Oltre destra e sinistra

Antifascista quando la borghesia francese si faceva sedurre da Mussolini, Hitler e Franco, antitotalitaria quando le sirene invece erano quelle del marxismo-leninismo, Esprit non ha mai rinunciato a denunciare innanzitutto il «disordine stabilito» della società liberale: nella sua prima incarnazione, anteguerra, promuovendo la filosofia comunitarista del personalismo contro l’individualismo trionfante; nella seconda, denunciando la brutalità della modernizzazione senza rinunciare a un afflato progressista e universalista.

In controtendenza con la visione disimpegnata delle riviste letterarie fondate nei decenni precedenti in Francia, in primis la Nouvelle Revue Française, all’origine di Esprit c’era l’idea di accompagnare la nascita di una «terza forza» politica, oltre destra e sinistra, ispirandosi alla filosofia neotomista di Jacques Maritain, alla lezione anarchica di Proudhon e all’antimodernismo di Péguy.

Riferimenti associati a filoni più marcatamente conservatori, che invece Esprit nella sua storia rivisiterà «da sinistra», in netta opposizione al cattolicesimo reazionario dell’Action Française fresco della scomunica di Pio XI.

Laboratorio della «nuova sinistra»

Le due prime fasi della storia della rivista – che all’epoca è anche un movimento – sono caratterizzate dalla direzione di Emmanuel Mounier, che nella filosofia personalista vede il simultaneo superamento dell’individualismo e del collettivismo.
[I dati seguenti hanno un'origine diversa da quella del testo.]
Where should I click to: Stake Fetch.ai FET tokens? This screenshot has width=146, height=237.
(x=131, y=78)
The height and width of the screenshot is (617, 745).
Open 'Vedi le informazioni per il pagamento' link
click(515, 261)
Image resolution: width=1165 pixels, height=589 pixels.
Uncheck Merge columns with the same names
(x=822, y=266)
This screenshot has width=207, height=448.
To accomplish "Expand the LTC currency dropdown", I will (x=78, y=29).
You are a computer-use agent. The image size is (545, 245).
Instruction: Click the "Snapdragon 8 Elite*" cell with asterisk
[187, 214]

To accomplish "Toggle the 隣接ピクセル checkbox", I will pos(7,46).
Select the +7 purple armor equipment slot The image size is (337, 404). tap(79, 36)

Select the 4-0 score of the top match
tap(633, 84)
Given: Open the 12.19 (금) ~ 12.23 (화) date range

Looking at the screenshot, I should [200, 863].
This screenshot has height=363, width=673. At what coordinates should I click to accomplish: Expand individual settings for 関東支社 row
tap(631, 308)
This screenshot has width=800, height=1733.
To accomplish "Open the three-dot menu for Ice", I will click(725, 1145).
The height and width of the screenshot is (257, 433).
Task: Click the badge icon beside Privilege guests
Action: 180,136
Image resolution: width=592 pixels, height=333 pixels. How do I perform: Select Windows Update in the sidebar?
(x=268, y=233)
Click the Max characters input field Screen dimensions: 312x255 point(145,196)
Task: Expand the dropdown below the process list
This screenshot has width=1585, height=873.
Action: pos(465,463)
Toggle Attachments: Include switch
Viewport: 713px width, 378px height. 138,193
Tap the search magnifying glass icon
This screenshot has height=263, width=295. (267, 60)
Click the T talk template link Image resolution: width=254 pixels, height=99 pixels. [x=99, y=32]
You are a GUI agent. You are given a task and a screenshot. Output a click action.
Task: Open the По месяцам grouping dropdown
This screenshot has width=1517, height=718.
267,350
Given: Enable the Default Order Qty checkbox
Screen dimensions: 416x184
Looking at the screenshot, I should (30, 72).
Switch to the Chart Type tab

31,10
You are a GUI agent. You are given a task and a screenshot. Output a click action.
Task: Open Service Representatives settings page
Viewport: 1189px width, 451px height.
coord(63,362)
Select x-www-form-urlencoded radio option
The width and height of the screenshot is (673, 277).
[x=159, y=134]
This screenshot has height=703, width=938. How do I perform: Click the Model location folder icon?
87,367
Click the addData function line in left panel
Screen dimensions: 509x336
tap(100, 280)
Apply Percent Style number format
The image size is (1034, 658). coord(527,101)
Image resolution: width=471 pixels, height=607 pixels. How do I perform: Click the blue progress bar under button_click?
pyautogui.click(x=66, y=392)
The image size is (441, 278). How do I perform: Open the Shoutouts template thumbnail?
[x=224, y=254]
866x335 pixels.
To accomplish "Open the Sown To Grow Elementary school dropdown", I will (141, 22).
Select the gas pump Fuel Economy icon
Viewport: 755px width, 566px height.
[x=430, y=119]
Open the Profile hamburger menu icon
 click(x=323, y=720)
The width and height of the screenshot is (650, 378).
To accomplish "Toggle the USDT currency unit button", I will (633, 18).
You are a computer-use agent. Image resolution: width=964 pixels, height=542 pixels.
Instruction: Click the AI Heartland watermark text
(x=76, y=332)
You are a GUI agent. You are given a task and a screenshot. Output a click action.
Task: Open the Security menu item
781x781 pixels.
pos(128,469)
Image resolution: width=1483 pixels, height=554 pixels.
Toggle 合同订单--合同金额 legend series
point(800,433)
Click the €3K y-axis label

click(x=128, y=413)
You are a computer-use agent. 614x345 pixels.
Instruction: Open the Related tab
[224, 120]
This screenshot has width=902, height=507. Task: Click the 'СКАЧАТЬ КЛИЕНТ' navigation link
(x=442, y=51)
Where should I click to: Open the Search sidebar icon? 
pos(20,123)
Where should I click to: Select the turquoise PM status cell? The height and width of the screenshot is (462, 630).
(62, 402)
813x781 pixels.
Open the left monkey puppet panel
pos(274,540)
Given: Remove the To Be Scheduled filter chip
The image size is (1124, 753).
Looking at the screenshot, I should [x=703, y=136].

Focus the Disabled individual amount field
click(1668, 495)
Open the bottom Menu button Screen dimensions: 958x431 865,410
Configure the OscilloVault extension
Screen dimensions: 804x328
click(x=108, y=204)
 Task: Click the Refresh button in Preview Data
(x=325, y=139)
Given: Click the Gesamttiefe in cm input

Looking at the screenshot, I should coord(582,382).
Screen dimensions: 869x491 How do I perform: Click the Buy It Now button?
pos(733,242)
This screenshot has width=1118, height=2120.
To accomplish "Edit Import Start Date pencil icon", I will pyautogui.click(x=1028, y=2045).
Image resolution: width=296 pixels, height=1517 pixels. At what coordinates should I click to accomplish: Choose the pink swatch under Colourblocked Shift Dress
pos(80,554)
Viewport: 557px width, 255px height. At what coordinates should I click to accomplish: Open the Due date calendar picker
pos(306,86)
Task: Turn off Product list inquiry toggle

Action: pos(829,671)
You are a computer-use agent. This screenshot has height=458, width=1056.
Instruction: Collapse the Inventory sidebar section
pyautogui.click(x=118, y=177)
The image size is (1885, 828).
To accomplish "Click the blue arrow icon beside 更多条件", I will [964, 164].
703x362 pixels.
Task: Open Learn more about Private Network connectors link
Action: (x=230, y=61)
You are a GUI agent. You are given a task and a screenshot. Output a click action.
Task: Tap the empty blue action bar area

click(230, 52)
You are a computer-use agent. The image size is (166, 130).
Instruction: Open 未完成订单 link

Tra il 1932 e il 1941 Esprit è una rivista di giovani idealisti, «non conformisti», che sognano di rimettere la modernità sui binari dai quali – complice il crack del 1929 – stava palesemente deragliando. Sospesa dal governo di Vichy, la rivista rinasce dalle sue ceneri nel 1945, assieme a una collana editoriale presso le edizioni Seuil: in questa nuova fase Esprit, reduce dall’esperienza resistenziale, si mostra più chiaramente sensibile alle promesse del socialismo, ma in una prospettiva antiburocratica, antistatalista e evidentemente antistalinista. (…).

La morte prematura di Mounier nel 1950, a quarantacinque anni, ribalta tutte le carte: venuta a mancare una guida carismatica, le diverse anime della rivista faticano a trovare una linea comune.

Ma questa molteplicità sarà la forza di Esprit negli anni successivi, sotto la direzione di Albert Béguin (1950-57) e soprattutto di Jean-Marie Domenach (1957-1977). Erede designato di Mounier e cattolico come lui, Domenach orchestrerà con discrezione l’influenza centrale di Esprit sul dibattito degli anni Sessanta e Settanta, a partire dal sostegno alla decolonizzazione dell’Algeria. Così Esprit sopravviverà al tramonto del personalismo. (…).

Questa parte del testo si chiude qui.